▸ **What the exercise asks**: Please continue the Instant Pot gumbo recipe below, starting after its last sentence.

▸ **Selected excerpt**:

########

Instant Pot Gumbo Recipe

Gumbo is a classic “made with love” kind of meal, and I’ve figured out how to make it even easier and faster with the Instant Pot! I will walk you through every button to push, when to add each ingredient, when to stir, and how long to cook it. 
Prep Time10 minutes
1 hour
Total Time1 hour 10 minutes
Course: Soup
Cuisine: American
Servings: 10 Servings
Author: Cassy Joy Garcia

Ingredients

  • 1 cup butter divided
  • 2 pounds boneless, skinless chicken thighs
  • 2 12-ounce packages andouille sausage thinly sliced
  • 1 cup gluten-free or all-purpose flour
  • 2 quarts (8 cups) chicken broth
  • 1 large yellow onion diced
  • 5 stalks celery diced
  • 2 green bell peppers diced
  • 5 cloves garlic minced
  • 1 teaspoon fine sea salt
  • 2 teaspoons Cajun spice blend
  • 1 teaspoon dried thyme leaves
  • ½ teaspoon ground black pepper
  • 2 dried bay leaves
  • 1 pound okra tops removed and cut into coins
  • cup fresh chopped parsley
  • ¼ cup lemon juice about 2 lemons
  • White rice for serving

Instructions

  • Set your Instant Pot to saute mode, then add 2 tablespoons of butter to the Instant Pot once heated. Sear the chicken on both sides until browned, working in batches if necessary, then remove from the pot.

########

▸ **Information shown**:
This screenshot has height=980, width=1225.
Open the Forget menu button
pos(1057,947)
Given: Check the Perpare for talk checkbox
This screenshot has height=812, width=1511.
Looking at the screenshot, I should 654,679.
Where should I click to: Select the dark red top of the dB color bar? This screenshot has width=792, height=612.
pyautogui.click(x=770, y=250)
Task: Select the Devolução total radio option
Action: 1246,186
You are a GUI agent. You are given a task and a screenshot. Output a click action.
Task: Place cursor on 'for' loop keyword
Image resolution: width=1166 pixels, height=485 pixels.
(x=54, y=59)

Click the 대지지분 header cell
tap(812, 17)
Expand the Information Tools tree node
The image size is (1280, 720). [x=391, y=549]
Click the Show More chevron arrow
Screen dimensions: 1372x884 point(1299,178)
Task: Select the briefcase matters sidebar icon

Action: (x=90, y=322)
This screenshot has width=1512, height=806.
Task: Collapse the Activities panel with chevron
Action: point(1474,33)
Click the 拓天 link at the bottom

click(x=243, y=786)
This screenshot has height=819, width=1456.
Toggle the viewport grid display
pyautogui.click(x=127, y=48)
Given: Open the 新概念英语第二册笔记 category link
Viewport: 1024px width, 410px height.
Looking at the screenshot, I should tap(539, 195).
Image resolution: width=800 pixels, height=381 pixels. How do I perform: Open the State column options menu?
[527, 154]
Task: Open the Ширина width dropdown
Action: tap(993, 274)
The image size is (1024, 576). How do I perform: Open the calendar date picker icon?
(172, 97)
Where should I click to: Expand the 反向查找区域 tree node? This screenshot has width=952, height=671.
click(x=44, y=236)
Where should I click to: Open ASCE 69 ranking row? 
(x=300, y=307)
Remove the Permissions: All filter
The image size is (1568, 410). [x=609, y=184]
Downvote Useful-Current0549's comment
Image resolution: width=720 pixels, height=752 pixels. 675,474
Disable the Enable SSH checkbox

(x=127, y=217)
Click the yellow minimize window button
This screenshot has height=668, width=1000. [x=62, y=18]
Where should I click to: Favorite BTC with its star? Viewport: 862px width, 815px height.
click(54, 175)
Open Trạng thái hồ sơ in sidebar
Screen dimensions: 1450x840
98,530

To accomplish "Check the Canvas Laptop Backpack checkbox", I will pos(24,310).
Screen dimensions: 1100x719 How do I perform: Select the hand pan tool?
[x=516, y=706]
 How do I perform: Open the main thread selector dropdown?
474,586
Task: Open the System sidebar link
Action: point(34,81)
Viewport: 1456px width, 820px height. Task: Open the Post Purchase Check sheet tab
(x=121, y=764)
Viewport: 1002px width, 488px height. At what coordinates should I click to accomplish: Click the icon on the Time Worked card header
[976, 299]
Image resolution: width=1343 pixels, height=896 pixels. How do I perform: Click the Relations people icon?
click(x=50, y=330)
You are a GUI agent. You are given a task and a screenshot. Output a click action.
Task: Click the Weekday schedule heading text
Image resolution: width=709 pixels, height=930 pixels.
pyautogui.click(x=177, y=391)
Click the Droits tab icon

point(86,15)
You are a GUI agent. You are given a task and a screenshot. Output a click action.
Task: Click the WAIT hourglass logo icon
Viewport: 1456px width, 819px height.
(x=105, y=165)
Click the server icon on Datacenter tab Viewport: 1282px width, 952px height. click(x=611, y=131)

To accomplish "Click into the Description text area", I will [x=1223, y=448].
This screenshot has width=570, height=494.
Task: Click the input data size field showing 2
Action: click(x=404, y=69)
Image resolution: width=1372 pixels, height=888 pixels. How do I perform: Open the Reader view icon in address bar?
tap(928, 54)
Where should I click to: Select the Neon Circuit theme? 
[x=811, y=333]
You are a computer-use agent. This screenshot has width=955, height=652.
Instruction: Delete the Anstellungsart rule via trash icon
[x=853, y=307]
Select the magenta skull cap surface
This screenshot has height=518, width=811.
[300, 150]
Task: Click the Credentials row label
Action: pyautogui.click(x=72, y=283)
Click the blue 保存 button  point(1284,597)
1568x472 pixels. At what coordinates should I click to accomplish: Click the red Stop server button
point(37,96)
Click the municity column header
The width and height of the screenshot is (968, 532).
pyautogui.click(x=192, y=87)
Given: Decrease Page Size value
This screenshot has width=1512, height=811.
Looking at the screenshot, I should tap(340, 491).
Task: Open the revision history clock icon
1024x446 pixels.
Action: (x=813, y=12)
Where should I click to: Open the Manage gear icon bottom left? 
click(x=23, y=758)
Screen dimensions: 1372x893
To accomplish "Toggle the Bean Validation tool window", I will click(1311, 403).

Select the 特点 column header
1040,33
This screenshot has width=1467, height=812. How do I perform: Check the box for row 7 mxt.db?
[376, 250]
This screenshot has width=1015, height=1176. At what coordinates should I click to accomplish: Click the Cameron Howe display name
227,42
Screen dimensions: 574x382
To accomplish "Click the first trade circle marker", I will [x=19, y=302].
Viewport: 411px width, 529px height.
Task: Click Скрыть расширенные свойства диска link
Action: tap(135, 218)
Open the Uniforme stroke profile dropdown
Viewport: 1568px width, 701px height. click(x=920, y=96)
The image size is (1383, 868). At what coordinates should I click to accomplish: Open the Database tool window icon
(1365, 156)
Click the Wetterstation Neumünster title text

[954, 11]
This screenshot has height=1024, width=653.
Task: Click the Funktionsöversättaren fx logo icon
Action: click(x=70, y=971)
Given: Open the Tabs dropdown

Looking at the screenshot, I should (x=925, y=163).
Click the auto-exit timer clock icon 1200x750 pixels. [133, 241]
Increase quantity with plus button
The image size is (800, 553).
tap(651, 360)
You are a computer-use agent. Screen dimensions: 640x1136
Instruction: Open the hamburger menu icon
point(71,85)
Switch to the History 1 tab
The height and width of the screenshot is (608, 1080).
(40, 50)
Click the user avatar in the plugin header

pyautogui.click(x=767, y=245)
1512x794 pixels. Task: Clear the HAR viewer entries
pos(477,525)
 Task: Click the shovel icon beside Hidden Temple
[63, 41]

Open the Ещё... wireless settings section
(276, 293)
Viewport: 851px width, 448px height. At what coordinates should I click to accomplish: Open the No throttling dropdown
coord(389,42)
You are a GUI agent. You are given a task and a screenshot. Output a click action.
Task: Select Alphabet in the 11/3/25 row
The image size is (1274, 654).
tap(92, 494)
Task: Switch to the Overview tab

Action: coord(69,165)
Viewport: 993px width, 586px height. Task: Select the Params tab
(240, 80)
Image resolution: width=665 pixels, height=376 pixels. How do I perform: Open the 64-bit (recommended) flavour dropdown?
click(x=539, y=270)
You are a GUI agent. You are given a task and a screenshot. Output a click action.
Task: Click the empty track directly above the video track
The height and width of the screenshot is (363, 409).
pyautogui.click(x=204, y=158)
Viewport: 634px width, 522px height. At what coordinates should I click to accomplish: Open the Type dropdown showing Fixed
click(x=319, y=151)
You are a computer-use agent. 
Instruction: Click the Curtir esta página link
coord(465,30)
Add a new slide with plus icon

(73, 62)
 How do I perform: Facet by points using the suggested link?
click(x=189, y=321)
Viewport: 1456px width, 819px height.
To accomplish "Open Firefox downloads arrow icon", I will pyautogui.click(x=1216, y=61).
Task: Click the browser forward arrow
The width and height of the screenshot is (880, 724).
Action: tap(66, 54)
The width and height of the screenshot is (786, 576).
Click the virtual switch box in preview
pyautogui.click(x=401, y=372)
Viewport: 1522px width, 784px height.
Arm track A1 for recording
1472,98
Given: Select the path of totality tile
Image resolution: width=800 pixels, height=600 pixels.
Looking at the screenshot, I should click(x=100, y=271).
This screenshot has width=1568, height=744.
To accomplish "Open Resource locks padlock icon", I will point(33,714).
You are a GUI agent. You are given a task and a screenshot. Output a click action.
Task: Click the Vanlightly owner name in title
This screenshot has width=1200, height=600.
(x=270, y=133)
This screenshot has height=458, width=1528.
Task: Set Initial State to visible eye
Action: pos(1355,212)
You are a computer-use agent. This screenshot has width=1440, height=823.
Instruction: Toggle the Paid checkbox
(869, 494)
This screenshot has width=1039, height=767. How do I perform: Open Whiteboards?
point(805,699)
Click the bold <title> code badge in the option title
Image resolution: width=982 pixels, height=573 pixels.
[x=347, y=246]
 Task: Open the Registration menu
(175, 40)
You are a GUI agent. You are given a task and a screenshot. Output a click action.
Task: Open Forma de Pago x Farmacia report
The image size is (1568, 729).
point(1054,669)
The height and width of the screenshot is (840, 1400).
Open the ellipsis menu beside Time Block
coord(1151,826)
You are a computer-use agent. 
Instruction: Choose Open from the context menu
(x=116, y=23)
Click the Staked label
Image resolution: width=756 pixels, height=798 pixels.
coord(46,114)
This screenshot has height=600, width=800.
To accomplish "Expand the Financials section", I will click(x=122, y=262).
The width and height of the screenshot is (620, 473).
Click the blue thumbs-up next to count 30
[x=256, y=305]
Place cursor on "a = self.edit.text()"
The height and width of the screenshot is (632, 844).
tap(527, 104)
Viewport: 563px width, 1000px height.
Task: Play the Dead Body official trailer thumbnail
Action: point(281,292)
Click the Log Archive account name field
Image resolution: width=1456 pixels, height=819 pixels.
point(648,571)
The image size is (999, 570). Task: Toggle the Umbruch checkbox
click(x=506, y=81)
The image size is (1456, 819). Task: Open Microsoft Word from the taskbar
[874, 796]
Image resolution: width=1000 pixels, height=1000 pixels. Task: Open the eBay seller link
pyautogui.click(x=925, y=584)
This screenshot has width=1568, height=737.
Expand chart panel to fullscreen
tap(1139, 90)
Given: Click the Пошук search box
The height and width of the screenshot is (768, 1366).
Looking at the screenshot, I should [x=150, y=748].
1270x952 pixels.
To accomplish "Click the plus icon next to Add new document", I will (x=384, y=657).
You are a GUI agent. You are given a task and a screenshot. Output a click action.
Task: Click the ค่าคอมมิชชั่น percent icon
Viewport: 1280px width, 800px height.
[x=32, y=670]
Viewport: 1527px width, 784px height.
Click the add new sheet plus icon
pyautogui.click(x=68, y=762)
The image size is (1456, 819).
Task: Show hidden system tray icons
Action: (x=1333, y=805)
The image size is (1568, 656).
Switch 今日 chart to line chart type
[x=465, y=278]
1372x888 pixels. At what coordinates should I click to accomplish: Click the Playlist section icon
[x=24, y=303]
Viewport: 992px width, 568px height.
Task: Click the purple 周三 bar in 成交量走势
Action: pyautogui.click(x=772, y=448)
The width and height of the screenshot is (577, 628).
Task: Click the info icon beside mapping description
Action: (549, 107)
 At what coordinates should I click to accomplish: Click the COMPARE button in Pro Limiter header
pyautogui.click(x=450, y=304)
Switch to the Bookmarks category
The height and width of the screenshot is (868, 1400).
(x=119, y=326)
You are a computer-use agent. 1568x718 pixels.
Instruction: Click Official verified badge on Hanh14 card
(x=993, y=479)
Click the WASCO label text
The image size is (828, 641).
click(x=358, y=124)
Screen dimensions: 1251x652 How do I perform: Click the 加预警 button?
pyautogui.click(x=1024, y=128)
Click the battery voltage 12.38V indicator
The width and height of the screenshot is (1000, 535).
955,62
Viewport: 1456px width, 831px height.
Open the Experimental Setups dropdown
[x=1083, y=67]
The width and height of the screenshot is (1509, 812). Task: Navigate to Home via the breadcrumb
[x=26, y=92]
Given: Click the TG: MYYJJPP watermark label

########

▸ **In response**:
  • Add the sliced sausage to the Instant Pot and saute until browned on both sides, approximately 3-5 minutes. Remove the sausage from the pot.
  • Add the remaining butter to the pot. Once warmed through (about 1 minute), add the flour and whisk the two together to combine. Continue to stir the mixture for about 12-15 minutes, until the roux achieves a peanut butter color and nutty fragrance, then turn off the Instant Pot.
  • Carefully pour the chicken broth into the roux, whisking continually to ensure that there are no lumps. Then add the chicken, sausage, vegetables (except for the okra), spices, and bay leaves.
  • Cook the gumbo on high pressure for 15 minutes. Once the time is up, quick release the pressure.
  • Remove the chicken from the gumbo and shred with two forks, then return it to the pot.
  • Turn the Instant Pot to saute mode, and add the okra to the pot. Cook for an additional 15 minutes, until the okra is softened.
  • Stir in the parsley and lemon juice, then taste for seasoning and add additional salt or Cajun seasoning as desired. Serve alongside rice and enjoy!

Notes

Ingredient Modifications and Variations
  • Make it dairy-free - for a dairy-free Instant Pot gumbo, simply swap the regular butter for either avocado oil or your favorite non-dairy butter.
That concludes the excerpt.